Try it – Starting at the line that contains "The image size is (794, 439).", repeat each line exactly until the records end, keeping both the first and the last.

Stored items:
● ● ●
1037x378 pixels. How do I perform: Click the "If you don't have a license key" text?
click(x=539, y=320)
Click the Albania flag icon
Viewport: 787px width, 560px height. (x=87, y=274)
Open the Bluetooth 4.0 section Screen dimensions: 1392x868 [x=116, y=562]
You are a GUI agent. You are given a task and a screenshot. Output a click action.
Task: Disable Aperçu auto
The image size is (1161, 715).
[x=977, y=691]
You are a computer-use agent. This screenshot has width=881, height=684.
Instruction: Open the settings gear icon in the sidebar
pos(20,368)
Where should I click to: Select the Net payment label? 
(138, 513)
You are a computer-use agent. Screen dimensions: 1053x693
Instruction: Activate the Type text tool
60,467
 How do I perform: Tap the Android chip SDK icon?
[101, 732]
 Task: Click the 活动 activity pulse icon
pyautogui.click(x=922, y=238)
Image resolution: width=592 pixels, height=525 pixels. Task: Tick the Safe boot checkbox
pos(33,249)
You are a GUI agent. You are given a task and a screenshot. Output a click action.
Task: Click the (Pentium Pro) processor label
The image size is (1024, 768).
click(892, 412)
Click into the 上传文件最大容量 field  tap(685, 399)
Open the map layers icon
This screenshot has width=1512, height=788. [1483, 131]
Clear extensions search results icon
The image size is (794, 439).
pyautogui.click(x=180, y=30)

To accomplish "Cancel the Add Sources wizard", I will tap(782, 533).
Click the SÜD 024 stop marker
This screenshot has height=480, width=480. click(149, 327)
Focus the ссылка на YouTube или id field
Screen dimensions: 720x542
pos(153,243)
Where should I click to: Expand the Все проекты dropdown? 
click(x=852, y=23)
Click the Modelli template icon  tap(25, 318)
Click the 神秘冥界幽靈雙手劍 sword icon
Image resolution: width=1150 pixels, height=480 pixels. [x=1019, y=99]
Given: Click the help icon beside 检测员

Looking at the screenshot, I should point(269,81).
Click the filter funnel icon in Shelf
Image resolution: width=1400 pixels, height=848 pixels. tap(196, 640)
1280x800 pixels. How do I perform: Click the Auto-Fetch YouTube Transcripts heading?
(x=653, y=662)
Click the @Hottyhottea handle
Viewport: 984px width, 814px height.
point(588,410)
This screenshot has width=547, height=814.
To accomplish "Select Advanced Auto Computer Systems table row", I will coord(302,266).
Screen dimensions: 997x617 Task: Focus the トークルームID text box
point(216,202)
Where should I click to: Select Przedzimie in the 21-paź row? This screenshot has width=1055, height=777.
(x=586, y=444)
● ● ●
Answer space –
The image size is (794, 439).
pyautogui.click(x=180, y=30)

To accomplish "Cancel the Add Sources wizard", I will tap(782, 533).
Click the SÜD 024 stop marker
This screenshot has height=480, width=480. click(149, 327)
Focus the ссылка на YouTube или id field
Screen dimensions: 720x542
pos(153,243)
Where should I click to: Expand the Все проекты dropdown? 
click(x=852, y=23)
Click the Modelli template icon  tap(25, 318)
Click the 神秘冥界幽靈雙手劍 sword icon
Image resolution: width=1150 pixels, height=480 pixels. [x=1019, y=99]
Given: Click the help icon beside 检测员

Looking at the screenshot, I should point(269,81).
Click the filter funnel icon in Shelf
Image resolution: width=1400 pixels, height=848 pixels. tap(196, 640)
1280x800 pixels. How do I perform: Click the Auto-Fetch YouTube Transcripts heading?
(x=653, y=662)
Click the @Hottyhottea handle
Viewport: 984px width, 814px height.
point(588,410)
This screenshot has width=547, height=814.
To accomplish "Select Advanced Auto Computer Systems table row", I will coord(302,266).
Screen dimensions: 997x617 Task: Focus the トークルームID text box
point(216,202)
Where should I click to: Select Przedzimie in the 21-paź row? This screenshot has width=1055, height=777.
(x=586, y=444)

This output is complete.